*** Records to process

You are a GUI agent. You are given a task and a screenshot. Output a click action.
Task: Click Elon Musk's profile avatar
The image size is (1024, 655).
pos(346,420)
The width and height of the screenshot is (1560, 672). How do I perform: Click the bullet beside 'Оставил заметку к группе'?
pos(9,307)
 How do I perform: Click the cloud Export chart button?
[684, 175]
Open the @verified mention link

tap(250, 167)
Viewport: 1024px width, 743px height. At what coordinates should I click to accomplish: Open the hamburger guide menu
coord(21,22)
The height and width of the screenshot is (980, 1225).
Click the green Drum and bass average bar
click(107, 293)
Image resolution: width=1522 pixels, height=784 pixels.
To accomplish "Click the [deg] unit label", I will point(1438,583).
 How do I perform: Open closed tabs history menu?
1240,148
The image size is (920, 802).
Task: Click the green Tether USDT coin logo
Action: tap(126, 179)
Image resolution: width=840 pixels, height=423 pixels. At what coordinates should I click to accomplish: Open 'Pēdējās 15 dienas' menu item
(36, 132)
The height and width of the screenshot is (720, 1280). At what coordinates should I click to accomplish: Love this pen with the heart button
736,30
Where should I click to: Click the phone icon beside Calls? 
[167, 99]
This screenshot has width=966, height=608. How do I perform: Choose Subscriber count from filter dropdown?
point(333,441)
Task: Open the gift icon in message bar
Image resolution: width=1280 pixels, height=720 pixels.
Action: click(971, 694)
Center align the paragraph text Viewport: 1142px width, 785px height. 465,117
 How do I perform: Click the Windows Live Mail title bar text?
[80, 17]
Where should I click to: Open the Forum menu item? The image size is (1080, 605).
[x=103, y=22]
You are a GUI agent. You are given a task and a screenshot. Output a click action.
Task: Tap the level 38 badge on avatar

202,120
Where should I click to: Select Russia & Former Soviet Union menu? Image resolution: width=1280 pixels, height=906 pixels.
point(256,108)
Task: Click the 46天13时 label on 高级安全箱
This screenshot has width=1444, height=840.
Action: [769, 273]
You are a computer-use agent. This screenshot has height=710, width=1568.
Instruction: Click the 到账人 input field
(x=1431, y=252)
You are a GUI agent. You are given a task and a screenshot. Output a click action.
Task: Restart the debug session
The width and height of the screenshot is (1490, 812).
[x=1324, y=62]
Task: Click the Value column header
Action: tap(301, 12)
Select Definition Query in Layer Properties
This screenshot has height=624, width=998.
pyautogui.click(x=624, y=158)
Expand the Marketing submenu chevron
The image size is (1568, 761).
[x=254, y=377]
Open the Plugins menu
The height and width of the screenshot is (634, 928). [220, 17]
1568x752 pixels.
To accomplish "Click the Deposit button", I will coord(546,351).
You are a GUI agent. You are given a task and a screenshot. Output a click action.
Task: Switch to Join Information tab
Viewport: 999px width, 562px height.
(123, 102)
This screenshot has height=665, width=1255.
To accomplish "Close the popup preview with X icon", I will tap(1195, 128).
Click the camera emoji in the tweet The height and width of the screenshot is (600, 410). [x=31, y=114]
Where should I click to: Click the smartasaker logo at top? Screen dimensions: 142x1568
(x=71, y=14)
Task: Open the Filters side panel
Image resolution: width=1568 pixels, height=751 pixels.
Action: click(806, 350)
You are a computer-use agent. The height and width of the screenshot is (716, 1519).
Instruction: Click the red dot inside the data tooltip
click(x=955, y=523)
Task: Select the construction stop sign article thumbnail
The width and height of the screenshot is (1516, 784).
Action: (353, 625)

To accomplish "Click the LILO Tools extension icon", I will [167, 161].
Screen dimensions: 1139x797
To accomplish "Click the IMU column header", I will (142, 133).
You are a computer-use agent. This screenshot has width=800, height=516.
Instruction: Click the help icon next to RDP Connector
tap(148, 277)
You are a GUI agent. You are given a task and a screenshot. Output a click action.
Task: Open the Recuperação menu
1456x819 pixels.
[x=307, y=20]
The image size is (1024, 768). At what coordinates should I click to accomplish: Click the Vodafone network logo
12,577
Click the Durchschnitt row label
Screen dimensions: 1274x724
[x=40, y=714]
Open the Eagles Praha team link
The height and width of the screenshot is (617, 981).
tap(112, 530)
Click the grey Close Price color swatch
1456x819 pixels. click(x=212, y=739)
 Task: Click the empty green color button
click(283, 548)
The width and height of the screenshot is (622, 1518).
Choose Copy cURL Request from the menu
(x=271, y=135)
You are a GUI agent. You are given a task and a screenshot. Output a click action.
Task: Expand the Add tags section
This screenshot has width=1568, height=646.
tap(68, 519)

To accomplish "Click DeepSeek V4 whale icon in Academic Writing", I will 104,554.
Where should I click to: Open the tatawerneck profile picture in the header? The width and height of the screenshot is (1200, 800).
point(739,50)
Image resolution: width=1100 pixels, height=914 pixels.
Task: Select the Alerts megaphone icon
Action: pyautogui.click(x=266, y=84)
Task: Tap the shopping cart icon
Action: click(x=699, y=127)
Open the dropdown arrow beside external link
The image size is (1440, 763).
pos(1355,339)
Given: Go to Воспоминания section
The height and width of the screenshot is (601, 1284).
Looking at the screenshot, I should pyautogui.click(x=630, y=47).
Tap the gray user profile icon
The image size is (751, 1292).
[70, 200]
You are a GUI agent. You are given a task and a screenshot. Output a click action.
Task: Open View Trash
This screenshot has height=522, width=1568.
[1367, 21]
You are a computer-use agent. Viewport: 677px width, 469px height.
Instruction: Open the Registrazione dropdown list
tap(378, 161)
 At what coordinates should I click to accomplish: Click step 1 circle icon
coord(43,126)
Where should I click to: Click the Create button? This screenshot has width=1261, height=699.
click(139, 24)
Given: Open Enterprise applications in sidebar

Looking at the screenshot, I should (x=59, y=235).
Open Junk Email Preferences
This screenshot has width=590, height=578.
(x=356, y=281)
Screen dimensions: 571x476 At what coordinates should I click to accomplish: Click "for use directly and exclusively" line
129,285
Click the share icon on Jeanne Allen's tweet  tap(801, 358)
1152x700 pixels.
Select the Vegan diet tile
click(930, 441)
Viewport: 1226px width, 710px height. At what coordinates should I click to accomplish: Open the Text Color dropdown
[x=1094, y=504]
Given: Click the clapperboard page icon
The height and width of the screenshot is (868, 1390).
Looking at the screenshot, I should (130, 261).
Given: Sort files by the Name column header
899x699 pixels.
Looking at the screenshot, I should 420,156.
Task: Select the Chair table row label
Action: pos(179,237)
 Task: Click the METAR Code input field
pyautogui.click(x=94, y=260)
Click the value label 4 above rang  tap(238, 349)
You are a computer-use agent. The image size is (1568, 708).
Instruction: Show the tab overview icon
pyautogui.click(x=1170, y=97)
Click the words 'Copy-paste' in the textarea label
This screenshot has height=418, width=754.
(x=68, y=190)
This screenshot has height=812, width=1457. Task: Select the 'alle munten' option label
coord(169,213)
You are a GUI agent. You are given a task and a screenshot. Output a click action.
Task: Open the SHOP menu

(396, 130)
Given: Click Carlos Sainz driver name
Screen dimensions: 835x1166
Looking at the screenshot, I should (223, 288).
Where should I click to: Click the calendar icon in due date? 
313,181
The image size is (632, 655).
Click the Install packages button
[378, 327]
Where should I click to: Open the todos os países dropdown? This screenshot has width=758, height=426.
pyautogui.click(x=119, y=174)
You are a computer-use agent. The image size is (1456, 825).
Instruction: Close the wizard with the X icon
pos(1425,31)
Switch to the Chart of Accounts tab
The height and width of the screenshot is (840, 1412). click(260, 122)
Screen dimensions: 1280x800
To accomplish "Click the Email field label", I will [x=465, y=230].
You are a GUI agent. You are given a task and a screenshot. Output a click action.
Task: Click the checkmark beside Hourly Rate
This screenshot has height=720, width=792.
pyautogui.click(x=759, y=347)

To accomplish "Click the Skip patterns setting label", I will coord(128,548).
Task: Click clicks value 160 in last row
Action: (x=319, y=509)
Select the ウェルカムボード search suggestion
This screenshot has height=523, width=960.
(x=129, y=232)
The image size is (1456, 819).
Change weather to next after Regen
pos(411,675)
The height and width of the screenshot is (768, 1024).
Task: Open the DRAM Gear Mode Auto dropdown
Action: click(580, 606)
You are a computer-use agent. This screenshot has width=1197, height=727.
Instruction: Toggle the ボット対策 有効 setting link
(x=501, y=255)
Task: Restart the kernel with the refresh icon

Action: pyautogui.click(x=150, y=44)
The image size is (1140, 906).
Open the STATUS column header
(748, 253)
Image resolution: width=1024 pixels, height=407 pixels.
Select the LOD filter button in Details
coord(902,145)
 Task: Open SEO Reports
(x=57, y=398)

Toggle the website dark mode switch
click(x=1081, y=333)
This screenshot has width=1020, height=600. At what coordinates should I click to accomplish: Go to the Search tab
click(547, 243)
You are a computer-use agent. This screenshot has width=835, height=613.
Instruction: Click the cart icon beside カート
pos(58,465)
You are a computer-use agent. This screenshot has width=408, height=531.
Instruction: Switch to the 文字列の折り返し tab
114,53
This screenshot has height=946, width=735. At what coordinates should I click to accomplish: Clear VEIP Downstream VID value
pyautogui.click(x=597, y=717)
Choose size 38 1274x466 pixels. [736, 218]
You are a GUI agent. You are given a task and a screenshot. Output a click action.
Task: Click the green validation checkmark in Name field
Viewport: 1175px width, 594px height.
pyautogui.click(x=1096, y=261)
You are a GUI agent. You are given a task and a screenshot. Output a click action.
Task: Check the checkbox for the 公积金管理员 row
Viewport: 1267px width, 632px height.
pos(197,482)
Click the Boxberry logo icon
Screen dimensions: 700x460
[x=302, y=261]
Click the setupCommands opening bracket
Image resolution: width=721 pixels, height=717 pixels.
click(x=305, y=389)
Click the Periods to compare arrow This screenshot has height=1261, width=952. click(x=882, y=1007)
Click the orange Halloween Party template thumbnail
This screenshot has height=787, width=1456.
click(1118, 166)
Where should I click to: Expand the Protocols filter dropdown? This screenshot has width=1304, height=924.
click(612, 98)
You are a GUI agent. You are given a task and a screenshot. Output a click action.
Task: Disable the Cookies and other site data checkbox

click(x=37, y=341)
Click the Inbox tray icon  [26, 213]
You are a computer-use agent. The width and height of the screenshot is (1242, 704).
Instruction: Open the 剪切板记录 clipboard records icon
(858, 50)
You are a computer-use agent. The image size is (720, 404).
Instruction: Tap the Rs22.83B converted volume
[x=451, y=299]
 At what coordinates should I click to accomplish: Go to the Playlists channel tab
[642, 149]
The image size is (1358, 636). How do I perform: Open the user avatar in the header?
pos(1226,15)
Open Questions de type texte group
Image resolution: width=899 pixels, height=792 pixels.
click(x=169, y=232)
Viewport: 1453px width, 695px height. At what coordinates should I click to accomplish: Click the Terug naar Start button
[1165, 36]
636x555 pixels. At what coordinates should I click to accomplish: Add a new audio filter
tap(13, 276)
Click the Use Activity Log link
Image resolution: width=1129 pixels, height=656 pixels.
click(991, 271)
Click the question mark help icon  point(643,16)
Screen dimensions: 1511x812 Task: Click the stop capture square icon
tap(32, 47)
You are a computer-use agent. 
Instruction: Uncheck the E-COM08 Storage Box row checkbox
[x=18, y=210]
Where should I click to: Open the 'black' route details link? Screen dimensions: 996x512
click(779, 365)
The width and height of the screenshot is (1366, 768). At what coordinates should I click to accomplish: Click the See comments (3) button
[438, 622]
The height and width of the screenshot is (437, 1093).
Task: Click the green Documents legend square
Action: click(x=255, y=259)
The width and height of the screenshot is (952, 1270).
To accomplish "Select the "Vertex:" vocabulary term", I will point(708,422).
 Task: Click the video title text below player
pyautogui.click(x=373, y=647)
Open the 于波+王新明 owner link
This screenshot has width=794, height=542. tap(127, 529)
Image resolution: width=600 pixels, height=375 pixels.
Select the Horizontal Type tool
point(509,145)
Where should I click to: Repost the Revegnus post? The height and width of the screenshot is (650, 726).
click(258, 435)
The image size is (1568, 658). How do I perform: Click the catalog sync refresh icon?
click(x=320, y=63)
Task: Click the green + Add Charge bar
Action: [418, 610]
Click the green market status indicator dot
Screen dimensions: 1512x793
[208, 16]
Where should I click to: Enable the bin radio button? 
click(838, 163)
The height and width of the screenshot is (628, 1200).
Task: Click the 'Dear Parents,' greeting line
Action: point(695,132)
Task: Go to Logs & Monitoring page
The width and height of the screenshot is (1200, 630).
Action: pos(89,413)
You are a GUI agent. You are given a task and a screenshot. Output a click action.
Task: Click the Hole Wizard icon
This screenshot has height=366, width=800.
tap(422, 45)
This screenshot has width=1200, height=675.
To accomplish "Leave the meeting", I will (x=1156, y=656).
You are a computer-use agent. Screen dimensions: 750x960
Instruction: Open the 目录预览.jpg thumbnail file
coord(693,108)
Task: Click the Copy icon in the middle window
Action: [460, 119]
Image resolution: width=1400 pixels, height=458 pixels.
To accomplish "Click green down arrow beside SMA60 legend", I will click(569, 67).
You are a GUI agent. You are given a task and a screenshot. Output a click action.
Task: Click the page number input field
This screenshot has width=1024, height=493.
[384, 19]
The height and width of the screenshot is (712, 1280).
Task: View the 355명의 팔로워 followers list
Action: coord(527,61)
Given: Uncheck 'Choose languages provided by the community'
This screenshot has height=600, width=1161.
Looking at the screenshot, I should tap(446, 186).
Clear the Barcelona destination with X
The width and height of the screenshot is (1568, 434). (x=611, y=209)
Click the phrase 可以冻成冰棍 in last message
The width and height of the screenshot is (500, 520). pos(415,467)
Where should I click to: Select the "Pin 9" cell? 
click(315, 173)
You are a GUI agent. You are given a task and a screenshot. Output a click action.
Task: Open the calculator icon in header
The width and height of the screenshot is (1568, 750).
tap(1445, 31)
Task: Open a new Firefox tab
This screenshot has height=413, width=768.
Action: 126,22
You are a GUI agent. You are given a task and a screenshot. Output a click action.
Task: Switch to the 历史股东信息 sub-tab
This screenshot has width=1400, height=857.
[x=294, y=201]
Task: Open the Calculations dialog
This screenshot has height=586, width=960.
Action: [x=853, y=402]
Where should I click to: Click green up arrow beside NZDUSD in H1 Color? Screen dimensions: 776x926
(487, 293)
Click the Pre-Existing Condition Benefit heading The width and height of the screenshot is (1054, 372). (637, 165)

******

Go through the entries above and copy every line containing "page".

→ **Written answer**:
Given: Click the clapperboard page icon
Task: Go to Logs & Monitoring page
Task: Click the page number input field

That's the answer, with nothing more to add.